TASK REQUIREMENTS
Transcribe the records below. Leave nothing out and change nothing.

AVAILABLE RECORDS
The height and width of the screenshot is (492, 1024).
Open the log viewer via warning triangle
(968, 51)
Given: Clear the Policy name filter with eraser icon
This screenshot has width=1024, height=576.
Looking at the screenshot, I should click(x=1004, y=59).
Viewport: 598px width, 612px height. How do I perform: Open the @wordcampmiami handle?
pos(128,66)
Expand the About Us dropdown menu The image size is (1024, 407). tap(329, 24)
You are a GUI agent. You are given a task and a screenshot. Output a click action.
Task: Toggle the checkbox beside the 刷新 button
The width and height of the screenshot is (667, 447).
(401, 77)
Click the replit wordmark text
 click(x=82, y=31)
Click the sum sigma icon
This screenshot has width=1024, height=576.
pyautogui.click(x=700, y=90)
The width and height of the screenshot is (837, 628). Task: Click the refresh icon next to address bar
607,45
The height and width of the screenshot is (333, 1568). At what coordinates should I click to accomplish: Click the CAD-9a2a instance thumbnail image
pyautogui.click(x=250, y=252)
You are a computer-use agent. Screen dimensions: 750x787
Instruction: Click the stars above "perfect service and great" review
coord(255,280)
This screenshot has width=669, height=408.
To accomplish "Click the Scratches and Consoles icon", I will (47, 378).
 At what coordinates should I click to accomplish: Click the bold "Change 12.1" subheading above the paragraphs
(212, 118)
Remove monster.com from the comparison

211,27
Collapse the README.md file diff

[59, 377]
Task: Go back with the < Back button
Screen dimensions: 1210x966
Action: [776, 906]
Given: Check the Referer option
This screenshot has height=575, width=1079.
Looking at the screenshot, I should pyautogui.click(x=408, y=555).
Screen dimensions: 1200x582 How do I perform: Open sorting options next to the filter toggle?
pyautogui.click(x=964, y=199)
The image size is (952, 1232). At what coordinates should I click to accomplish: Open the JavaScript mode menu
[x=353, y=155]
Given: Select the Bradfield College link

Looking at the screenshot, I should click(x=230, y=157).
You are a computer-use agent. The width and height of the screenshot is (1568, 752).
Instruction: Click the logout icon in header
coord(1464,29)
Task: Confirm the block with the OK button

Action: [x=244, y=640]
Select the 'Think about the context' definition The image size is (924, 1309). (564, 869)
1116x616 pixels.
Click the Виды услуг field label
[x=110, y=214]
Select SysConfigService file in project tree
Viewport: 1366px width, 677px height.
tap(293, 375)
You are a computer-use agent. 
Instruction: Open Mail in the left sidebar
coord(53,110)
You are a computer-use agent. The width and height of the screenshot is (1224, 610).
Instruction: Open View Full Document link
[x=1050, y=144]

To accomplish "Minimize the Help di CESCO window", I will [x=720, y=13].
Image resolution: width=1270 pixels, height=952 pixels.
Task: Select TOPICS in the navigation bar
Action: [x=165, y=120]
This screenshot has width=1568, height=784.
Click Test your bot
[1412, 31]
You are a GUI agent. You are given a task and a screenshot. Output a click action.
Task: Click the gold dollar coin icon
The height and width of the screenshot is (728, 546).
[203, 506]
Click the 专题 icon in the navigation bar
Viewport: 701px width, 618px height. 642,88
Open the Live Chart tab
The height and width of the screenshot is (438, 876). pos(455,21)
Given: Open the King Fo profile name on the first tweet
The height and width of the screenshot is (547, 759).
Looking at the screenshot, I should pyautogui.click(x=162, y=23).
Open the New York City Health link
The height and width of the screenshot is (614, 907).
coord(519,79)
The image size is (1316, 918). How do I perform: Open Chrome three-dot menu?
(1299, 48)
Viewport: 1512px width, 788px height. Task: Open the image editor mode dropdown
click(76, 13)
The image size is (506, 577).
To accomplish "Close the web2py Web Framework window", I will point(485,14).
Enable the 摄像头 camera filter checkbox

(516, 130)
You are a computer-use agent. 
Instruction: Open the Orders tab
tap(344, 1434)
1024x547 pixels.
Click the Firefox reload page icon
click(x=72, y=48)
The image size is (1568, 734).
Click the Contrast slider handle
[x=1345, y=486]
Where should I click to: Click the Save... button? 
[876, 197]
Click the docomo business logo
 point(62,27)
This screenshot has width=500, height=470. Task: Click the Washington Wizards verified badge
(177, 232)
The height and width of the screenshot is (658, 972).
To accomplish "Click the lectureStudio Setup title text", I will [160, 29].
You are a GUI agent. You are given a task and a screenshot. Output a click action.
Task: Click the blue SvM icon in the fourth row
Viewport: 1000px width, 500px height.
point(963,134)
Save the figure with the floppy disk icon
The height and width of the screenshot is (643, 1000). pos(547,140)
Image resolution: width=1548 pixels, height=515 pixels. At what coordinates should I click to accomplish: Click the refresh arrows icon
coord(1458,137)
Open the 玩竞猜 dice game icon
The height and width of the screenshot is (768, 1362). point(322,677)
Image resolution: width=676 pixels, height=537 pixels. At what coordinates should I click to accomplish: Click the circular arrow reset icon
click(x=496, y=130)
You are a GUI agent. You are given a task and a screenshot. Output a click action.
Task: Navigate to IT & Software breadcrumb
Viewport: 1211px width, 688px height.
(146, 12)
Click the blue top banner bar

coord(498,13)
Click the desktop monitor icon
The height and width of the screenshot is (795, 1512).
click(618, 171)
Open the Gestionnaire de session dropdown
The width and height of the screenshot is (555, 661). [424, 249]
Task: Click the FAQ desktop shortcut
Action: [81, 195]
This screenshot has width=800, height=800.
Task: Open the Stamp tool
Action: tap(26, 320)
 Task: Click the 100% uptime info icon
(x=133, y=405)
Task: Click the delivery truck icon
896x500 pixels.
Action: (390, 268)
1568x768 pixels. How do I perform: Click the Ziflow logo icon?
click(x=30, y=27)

TASK RESPONSE
The height and width of the screenshot is (492, 1024).
Open the log viewer via warning triangle
(968, 51)
Given: Clear the Policy name filter with eraser icon
This screenshot has width=1024, height=576.
Looking at the screenshot, I should click(x=1004, y=59).
Viewport: 598px width, 612px height. How do I perform: Open the @wordcampmiami handle?
pos(128,66)
Expand the About Us dropdown menu The image size is (1024, 407). tap(329, 24)
You are a GUI agent. You are given a task and a screenshot. Output a click action.
Task: Toggle the checkbox beside the 刷新 button
The width and height of the screenshot is (667, 447).
(401, 77)
Click the replit wordmark text
 click(x=82, y=31)
Click the sum sigma icon
This screenshot has width=1024, height=576.
pyautogui.click(x=700, y=90)
The width and height of the screenshot is (837, 628). Task: Click the refresh icon next to address bar
607,45
The height and width of the screenshot is (333, 1568). At what coordinates should I click to accomplish: Click the CAD-9a2a instance thumbnail image
pyautogui.click(x=250, y=252)
You are a computer-use agent. Screen dimensions: 750x787
Instruction: Click the stars above "perfect service and great" review
coord(255,280)
This screenshot has width=669, height=408.
To accomplish "Click the Scratches and Consoles icon", I will (47, 378).
 At what coordinates should I click to accomplish: Click the bold "Change 12.1" subheading above the paragraphs
(212, 118)
Remove monster.com from the comparison

211,27
Collapse the README.md file diff

[59, 377]
Task: Go back with the < Back button
Screen dimensions: 1210x966
Action: [776, 906]
Given: Check the Referer option
This screenshot has height=575, width=1079.
Looking at the screenshot, I should pyautogui.click(x=408, y=555).
Screen dimensions: 1200x582 How do I perform: Open sorting options next to the filter toggle?
pyautogui.click(x=964, y=199)
The image size is (952, 1232). At what coordinates should I click to accomplish: Open the JavaScript mode menu
[x=353, y=155]
Given: Select the Bradfield College link

Looking at the screenshot, I should click(x=230, y=157).
You are a computer-use agent. The width and height of the screenshot is (1568, 752).
Instruction: Click the logout icon in header
coord(1464,29)
Task: Confirm the block with the OK button

Action: [x=244, y=640]
Select the 'Think about the context' definition The image size is (924, 1309). (564, 869)
1116x616 pixels.
Click the Виды услуг field label
[x=110, y=214]
Select SysConfigService file in project tree
Viewport: 1366px width, 677px height.
tap(293, 375)
You are a computer-use agent. 
Instruction: Open Mail in the left sidebar
coord(53,110)
You are a computer-use agent. The width and height of the screenshot is (1224, 610).
Instruction: Open View Full Document link
[x=1050, y=144]

To accomplish "Minimize the Help di CESCO window", I will [x=720, y=13].
Image resolution: width=1270 pixels, height=952 pixels.
Task: Select TOPICS in the navigation bar
Action: [x=165, y=120]
This screenshot has width=1568, height=784.
Click Test your bot
[1412, 31]
You are a GUI agent. You are given a task and a screenshot. Output a click action.
Task: Click the gold dollar coin icon
The height and width of the screenshot is (728, 546).
[203, 506]
Click the 专题 icon in the navigation bar
Viewport: 701px width, 618px height. 642,88
Open the Live Chart tab
The height and width of the screenshot is (438, 876). pos(455,21)
Given: Open the King Fo profile name on the first tweet
The height and width of the screenshot is (547, 759).
Looking at the screenshot, I should pyautogui.click(x=162, y=23).
Open the New York City Health link
The height and width of the screenshot is (614, 907).
coord(519,79)
The image size is (1316, 918). How do I perform: Open Chrome three-dot menu?
(1299, 48)
Viewport: 1512px width, 788px height. Task: Open the image editor mode dropdown
click(76, 13)
The image size is (506, 577).
To accomplish "Close the web2py Web Framework window", I will point(485,14).
Enable the 摄像头 camera filter checkbox

(516, 130)
You are a computer-use agent. 
Instruction: Open the Orders tab
tap(344, 1434)
1024x547 pixels.
Click the Firefox reload page icon
click(x=72, y=48)
The image size is (1568, 734).
Click the Contrast slider handle
[x=1345, y=486]
Where should I click to: Click the Save... button? 
[876, 197]
Click the docomo business logo
 point(62,27)
This screenshot has width=500, height=470. Task: Click the Washington Wizards verified badge
(177, 232)
The height and width of the screenshot is (658, 972).
To accomplish "Click the lectureStudio Setup title text", I will [160, 29].
You are a GUI agent. You are given a task and a screenshot. Output a click action.
Task: Click the blue SvM icon in the fourth row
Viewport: 1000px width, 500px height.
point(963,134)
Save the figure with the floppy disk icon
The height and width of the screenshot is (643, 1000). pos(547,140)
Image resolution: width=1548 pixels, height=515 pixels. At what coordinates should I click to accomplish: Click the refresh arrows icon
coord(1458,137)
Open the 玩竞猜 dice game icon
The height and width of the screenshot is (768, 1362). point(322,677)
Image resolution: width=676 pixels, height=537 pixels. At what coordinates should I click to accomplish: Click the circular arrow reset icon
click(x=496, y=130)
You are a GUI agent. You are given a task and a screenshot. Output a click action.
Task: Navigate to IT & Software breadcrumb
Viewport: 1211px width, 688px height.
(146, 12)
Click the blue top banner bar

coord(498,13)
Click the desktop monitor icon
The height and width of the screenshot is (795, 1512).
click(618, 171)
Open the Gestionnaire de session dropdown
The width and height of the screenshot is (555, 661). [424, 249]
Task: Click the FAQ desktop shortcut
Action: [81, 195]
This screenshot has width=800, height=800.
Task: Open the Stamp tool
Action: tap(26, 320)
 Task: Click the 100% uptime info icon
(x=133, y=405)
Task: Click the delivery truck icon
896x500 pixels.
Action: (390, 268)
1568x768 pixels. How do I perform: Click the Ziflow logo icon?
click(x=30, y=27)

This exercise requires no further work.